What this task involves:
Take the material below and restate it word for word, stopping after the line in which "The height and width of the screenshot is (573, 1018)." occurs.

Records supplied:

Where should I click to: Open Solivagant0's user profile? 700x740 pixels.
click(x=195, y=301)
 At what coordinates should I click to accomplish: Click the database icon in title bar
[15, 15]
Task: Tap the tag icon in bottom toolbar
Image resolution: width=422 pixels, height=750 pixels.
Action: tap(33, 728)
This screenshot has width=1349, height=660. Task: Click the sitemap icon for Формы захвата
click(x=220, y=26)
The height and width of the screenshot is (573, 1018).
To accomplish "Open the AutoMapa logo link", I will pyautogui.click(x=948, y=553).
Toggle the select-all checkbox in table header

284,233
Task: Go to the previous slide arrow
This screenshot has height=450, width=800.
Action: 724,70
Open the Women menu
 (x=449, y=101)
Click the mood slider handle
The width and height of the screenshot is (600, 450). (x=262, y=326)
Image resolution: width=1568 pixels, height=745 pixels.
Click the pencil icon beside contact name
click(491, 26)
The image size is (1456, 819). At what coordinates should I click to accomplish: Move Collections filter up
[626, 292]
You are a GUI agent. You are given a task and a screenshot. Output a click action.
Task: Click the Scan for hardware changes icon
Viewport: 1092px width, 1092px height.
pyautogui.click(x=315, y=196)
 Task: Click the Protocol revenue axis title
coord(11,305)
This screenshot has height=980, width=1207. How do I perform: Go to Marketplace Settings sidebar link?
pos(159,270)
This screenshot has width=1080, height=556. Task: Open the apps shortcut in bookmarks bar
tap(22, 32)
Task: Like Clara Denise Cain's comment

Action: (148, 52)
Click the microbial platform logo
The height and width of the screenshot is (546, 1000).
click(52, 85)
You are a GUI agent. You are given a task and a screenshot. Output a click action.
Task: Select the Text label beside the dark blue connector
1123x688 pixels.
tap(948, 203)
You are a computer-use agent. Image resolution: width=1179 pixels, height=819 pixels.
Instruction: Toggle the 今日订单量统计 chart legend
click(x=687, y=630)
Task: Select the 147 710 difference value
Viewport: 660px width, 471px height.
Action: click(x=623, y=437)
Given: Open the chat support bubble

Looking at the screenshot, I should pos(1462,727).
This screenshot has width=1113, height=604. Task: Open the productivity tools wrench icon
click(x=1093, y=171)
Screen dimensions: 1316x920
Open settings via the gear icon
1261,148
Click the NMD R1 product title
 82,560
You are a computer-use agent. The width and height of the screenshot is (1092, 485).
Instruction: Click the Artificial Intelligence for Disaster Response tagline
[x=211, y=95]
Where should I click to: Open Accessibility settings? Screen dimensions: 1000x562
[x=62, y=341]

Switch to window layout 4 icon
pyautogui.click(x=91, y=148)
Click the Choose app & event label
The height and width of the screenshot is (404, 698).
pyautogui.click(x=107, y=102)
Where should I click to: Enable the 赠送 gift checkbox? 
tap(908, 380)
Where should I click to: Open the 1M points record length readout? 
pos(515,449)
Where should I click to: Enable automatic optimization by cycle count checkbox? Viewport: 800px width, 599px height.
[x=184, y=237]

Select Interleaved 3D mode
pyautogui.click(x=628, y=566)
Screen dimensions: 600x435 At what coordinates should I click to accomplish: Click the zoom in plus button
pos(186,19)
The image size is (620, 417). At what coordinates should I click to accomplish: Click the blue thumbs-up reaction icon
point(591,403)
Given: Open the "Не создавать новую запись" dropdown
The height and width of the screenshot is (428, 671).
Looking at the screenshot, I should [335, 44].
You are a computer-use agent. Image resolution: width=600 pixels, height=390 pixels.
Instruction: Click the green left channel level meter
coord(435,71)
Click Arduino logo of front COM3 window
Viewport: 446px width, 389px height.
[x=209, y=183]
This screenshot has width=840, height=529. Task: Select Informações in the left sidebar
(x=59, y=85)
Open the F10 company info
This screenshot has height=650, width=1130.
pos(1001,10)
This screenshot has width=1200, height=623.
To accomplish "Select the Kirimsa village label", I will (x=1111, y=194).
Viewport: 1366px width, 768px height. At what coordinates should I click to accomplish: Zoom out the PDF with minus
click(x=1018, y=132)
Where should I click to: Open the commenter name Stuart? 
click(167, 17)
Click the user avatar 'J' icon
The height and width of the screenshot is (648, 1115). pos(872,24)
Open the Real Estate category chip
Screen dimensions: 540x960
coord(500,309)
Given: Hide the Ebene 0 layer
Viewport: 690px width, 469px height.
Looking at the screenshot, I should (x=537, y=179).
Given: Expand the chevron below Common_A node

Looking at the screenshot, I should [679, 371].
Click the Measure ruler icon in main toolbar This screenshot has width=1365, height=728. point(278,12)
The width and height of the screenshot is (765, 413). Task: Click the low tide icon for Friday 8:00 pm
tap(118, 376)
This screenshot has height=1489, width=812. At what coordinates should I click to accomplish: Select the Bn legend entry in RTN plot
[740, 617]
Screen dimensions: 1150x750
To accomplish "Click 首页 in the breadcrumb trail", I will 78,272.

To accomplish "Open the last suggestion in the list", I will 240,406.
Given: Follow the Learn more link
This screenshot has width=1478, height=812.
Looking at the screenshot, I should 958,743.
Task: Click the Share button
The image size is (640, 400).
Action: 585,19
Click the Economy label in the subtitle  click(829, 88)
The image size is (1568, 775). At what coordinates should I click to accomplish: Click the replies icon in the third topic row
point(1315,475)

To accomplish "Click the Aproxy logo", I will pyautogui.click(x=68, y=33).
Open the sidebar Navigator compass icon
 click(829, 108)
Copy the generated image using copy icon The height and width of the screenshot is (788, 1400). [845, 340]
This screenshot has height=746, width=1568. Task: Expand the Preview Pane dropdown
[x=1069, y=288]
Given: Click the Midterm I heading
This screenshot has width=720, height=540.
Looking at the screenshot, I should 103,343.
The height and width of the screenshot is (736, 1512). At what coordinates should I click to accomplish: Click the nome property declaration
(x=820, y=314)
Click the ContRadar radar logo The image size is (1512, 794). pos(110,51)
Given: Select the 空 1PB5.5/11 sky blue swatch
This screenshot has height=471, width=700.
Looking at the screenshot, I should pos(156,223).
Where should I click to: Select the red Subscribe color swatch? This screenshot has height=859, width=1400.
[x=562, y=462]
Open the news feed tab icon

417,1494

Your solution:
Where should I click to: Open Solivagant0's user profile? 700x740 pixels.
click(x=195, y=301)
 At what coordinates should I click to accomplish: Click the database icon in title bar
[15, 15]
Task: Tap the tag icon in bottom toolbar
Image resolution: width=422 pixels, height=750 pixels.
Action: tap(33, 728)
This screenshot has width=1349, height=660. Task: Click the sitemap icon for Формы захвата
click(x=220, y=26)
The height and width of the screenshot is (573, 1018).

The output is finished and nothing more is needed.